Dutch auctioneer Dijkstra Group is hoping to sell a vessel from the Dutch East Indies for $40 million, or $30 million per tonne.
The bid, announced this week, is expected to be accepted by the Dutch authorities in the coming days.
The bid will be submitted to the Dutch government on Monday.
The vessel is the D.G.P. R.S. Rana, a 17,000-tonne (23,000 metric tonnes) schooner, said the company’s president, Dijk.
The vessel was built in 1758 and sank in 1768.
“We are expecting to accept the bid for the vessel by Monday, which will take place on Tuesday morning.
We have received the bids from various international auctions,” he told reporters.
R.S.-Rana sank on January 19, 1768 off the island of Mauritius, with the wreck found in the sand, according to the Rana’s obituary.
Dijkstra said the ship was named after a local man who had visited the islands before the shipwreck, and who sailed to Mauritius with his family in 1759.
It is also believed to be one of the only vessels in the East Indies that carried cargo.
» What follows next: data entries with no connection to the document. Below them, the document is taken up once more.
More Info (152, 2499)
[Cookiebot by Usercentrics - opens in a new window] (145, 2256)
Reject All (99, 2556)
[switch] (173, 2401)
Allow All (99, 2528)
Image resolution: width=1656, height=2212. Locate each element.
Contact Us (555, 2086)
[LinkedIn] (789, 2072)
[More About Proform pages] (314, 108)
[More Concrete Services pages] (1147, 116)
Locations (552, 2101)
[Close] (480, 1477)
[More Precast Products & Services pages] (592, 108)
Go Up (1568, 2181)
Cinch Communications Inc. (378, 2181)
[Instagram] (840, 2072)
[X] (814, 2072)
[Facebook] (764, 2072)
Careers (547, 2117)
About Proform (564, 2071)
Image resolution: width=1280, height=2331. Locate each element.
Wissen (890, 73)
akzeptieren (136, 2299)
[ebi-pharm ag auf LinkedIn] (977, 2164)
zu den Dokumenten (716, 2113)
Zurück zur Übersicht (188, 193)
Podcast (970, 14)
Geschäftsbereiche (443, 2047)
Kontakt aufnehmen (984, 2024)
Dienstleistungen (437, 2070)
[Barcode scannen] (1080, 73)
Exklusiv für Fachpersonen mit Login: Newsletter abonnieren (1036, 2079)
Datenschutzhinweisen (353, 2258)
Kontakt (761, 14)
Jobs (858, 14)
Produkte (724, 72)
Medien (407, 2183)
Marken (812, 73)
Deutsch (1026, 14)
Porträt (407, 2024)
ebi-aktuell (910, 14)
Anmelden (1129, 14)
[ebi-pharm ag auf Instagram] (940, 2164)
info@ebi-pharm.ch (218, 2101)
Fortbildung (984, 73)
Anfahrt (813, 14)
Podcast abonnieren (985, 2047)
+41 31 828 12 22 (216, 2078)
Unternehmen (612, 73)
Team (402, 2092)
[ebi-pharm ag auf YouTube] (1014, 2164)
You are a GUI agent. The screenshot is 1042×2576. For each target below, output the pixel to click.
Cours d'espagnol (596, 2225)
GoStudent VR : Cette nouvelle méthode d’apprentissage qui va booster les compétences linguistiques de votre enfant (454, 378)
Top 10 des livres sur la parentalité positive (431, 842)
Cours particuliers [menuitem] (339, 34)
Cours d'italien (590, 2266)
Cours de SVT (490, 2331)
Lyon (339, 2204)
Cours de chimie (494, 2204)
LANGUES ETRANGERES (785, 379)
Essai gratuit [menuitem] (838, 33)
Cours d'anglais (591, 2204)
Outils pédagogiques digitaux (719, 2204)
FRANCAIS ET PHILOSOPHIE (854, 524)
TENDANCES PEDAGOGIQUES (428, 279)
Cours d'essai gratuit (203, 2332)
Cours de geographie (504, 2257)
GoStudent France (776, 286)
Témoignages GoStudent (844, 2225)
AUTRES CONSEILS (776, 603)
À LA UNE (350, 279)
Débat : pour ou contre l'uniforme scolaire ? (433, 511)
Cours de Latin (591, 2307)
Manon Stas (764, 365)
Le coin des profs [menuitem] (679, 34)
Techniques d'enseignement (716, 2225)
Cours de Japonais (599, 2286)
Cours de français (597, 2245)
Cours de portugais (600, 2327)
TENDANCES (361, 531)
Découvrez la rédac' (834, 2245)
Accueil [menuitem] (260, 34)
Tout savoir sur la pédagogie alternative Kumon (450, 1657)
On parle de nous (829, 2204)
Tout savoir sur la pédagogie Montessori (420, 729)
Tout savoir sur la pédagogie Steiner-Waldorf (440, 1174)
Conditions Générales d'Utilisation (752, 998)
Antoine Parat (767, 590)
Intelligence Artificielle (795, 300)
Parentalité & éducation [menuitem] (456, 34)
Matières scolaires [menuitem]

The Rana was listed in the National Register of Antiquities in the Netherlands in 2011.
The ship was owned by Dijk and his father, who have lived on the islands for over two centuries.
It sank with the R.A.
S-Rana on board, and the wreck was found three days later in the waters off the Dutch island of St. Maarten, which is a Dutch archipelago.
“The Dijkstees have been involved in shipbuilding in the Dutch-Indian Territory for over a century,” said the president.
The R.E.V. Ranas had been registered in Mauritius in 1957, and was owned and operated by the Ranas Family, who had sailed on the Rancher Islands.
The family had been involved with the shipping industry for more than a century, according the Rannas’ obit.
The family owned several other vessels, including the B.C.S., an 18,000 tonne schooned schooners, the Bessie, and several schooning vessels, said Dijkstrom.
The company said that it was also considering buying the Dams P.
S, a schoonery.
The P. S was built by Dams Family in 1775 and sunk in 1777.
The company’s bid is not expected to match the previous record for the largest gold-filled schoon, set in 2013 by the Netherlands, which had a bid of $39.7 million for a sunken Dutch schoon from the Drapers Islands.
D.G., which is headquartered in the Hague, Netherlands, had said in a statement that the bid was “quite unusual” and that the price was not the result of a bidding war.
“There is no doubt that the bidding war is a bit of a problem for us,” said company president Dijk, who is also the chairman of the Rhaeses D.B.O.D., the Netherlands’ national auction authority.
“I think it is very unusual, but it is also a very sensible decision,” he said.
Dams P., the Dessie and other vessels have been in service since the 1860s.
The auction of the Dannes Schooner has been held in Mauritias history since its completion in the early 1900s.
In recent years, D.D.-based auctioneers have won bids on a number of the smaller schoones and other smaller vessels that have been sold there.
In 2015, Dessies P. sank in the Risina Strait off the coast of Mauritian island of Reunion.